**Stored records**
------------------------------------
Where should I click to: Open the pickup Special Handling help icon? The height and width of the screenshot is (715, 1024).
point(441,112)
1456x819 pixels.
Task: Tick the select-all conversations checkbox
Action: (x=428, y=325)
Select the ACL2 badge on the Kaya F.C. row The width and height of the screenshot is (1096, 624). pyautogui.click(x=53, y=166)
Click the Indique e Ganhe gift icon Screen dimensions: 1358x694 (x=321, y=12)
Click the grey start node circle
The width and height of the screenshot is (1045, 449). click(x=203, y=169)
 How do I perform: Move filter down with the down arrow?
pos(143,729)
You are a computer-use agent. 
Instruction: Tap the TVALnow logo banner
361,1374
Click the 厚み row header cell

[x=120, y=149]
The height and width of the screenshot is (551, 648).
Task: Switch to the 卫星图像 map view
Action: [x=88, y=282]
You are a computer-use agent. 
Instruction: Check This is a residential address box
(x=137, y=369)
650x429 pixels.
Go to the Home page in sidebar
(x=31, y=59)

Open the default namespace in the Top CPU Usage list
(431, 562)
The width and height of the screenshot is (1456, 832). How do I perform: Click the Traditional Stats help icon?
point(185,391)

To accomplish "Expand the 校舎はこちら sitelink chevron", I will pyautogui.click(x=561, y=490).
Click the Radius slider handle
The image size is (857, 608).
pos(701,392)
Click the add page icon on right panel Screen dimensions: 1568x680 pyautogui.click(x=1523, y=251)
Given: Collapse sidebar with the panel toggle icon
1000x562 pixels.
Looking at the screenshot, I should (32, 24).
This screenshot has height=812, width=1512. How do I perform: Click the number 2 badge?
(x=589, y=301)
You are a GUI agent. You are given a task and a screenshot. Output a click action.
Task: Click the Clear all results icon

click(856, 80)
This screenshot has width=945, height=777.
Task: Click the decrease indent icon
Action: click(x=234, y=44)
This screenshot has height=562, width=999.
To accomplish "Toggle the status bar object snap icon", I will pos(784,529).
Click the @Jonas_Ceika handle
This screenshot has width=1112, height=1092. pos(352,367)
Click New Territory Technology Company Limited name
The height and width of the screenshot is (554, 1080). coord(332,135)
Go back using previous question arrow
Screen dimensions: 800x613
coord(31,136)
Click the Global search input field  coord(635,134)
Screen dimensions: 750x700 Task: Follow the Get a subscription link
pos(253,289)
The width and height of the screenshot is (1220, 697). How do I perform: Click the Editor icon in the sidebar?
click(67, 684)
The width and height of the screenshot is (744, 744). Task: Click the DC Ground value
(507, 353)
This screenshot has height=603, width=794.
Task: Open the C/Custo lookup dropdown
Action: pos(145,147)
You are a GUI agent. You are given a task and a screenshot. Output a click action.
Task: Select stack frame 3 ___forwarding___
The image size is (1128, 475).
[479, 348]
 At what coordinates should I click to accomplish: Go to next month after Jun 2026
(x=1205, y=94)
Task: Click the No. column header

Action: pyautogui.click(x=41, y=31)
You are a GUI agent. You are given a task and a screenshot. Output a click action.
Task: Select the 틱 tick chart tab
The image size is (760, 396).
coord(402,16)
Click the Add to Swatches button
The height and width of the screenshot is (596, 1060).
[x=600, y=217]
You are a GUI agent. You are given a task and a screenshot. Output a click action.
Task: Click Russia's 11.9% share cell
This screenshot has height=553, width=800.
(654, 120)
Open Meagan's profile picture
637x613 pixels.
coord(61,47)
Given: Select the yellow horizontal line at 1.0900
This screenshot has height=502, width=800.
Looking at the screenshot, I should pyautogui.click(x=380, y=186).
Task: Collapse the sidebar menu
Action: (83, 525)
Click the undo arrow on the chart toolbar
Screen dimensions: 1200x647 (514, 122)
------------------------------------
**EXERCISE GOAL**
What lines above contain "panel"? Copy them out.

**EXERCISE OUTPUT**
Click the add page icon on right panel Screen dimensions: 1568x680 pyautogui.click(x=1523, y=251)
Given: Collapse sidebar with the panel toggle icon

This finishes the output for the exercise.